── Excerpt provided

Thursday, 11 January 2018

Tories aim to portray themselves as Inclusive and Green – Are they having a Laugh?




With apparent mystery surrounding the true number of members that the Tory party has now, with new Chair of the party, Brandon Lewis, admitting they did not know. He puts this down to records being kept at local level, and not being nationally held, but did not dispute that the membership total had plunged to a rumoured 70,000.

In September last year, Conservative Home, the website for Tory activists, estimated Tory party membership at around 100,000, after a small spike in new members after the EU referendum, which appears to have been more than cancelled out by remain voting Tories leaving the party.

These are the latest available membership estimates for UK (mainland) political parties:

Labour - About 552,000 as of June 2017

Conservatives - About 149,800 as of December 2013

Scottish National Party - About 118,000 as of August 2017

Liberal Democrats - About 103,000 as of September 2017

Green Party of England and Wales - 55,500 as of March 2017

UK Independence Party - 39,000 as of July 2016 (almost certainly less now)

Plaid Cymru - About 8,300 as of 2017 

Although membership of all of the main political parties has been declining for decades, there was a surge in the membership of the SNP after the Scottish independence referendum in 2014, followed by a Green surge in England and Wales in the 2015, prior to the general election, and a huge surge in Labour’s membership during and after the party’s leadership election later that year. A yearning for something different, particularly from younger people, it seems.

By contrast, a report by Tim Bale's Mile End Institute at Queen Mary University of London suggested at least 44% of Tory party members were over 65 and 71% were male.

All of which explains the spin around the recent government (non) reshuffle, with the Tories wanting to ‘look like the nation they seek to represent.’ The facts do not support the hype though.

According to Left Foot Forward, just five of Theresa May’s 22 Cabinet ministers are women, the same number as before the reshuffle. Men still account for almost 70% of ministers. May’s new Cabinet contains also only one ethnic minority minister, and just one who is openly LGBT.

According to the Sutton Trust, 34% of Theresa May’s new cabinet were privately educated – an increase from her first cabinet in 2016 (30%) – while 24% of the new cabinet attended selective state schools.

────
── Records shown

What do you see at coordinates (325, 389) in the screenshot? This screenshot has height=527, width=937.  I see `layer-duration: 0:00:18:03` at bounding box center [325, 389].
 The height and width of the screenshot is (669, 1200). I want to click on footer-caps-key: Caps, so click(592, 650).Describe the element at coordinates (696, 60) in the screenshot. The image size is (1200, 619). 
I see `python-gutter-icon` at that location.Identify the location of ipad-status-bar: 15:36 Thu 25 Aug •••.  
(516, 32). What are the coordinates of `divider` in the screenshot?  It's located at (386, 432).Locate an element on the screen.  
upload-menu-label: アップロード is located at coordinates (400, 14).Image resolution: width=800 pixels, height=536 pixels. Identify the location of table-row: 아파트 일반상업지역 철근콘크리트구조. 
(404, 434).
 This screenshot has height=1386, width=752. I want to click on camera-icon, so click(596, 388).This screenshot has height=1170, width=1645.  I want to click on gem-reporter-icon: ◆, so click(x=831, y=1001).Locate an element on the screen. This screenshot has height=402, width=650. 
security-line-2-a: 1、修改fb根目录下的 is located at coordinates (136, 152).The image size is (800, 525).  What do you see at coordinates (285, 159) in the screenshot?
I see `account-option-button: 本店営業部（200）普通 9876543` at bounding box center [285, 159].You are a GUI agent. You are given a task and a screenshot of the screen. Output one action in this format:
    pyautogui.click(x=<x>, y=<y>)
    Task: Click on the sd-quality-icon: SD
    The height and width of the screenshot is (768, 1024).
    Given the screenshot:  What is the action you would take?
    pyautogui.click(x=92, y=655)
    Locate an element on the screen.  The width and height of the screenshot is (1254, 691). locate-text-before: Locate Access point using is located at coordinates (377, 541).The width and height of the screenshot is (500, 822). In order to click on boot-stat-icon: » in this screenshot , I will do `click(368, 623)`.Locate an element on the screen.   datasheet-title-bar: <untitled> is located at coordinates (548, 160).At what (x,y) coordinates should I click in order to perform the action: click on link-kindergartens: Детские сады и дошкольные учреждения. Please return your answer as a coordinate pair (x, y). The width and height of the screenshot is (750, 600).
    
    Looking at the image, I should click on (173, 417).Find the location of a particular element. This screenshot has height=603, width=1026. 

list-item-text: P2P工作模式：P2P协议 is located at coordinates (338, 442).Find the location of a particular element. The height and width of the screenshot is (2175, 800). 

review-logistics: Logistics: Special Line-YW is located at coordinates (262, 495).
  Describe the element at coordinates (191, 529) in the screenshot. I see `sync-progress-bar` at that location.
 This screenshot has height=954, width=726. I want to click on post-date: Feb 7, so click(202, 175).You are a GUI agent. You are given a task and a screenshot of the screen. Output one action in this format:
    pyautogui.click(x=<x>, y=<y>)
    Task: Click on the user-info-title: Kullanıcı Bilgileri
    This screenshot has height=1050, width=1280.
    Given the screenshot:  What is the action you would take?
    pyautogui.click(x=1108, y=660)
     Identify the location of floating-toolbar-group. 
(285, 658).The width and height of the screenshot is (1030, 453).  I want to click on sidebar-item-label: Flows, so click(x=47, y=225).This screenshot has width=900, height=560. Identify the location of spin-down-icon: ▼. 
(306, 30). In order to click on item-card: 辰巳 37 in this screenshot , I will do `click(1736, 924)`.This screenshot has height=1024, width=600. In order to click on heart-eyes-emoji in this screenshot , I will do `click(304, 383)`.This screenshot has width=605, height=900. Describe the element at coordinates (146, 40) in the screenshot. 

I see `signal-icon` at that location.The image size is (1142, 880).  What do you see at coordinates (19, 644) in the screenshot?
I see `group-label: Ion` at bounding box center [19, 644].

────

**Actions to take**
A. Answer these from the blog post on Tory party membership, one line each:
(i) What figure did Conservative Home estimate for Tory party membership in September last year?
(ii) According to Left Foot Forward, how many of Theresa May's 22 Cabinet ministers are women?
(iii) According to the Sutton Trust, what percentage of the new cabinet attended selective state schools?
B. Name every political party in the blog post on Tory party membership's list of latest membership estimates for UK (mainland) parties.
C. Repeat the passage of the blog post on Tory party membership that begins with the words containing "Tories aim to" and ends with "leaving the party.".

**Answer set**
A.
(i) Around 100,000
(ii) Five
(iii) 24%

B.
Labour
Conservatives
Scottish National Party
Liberal Democrats
Green Party of England and Wales
UK Independence Party
Plaid Cymru

C.
Tories aim to portray themselves as Inclusive and Green – Are they having a Laugh?




With apparent mystery surrounding the true number of members that the Tory party has now, with new Chair of the party, Brandon Lewis, admitting they did not know. He puts this down to records being kept at local level, and not being nationally held, but did not dispute that the membership total had plunged to a rumoured 70,000.

In September last year, Conservative Home, the website for Tory activists, estimated Tory party membership at around 100,000, after a small spike in new members after the EU referendum, which appears to have been more than cancelled out by remain voting Tories leaving the party.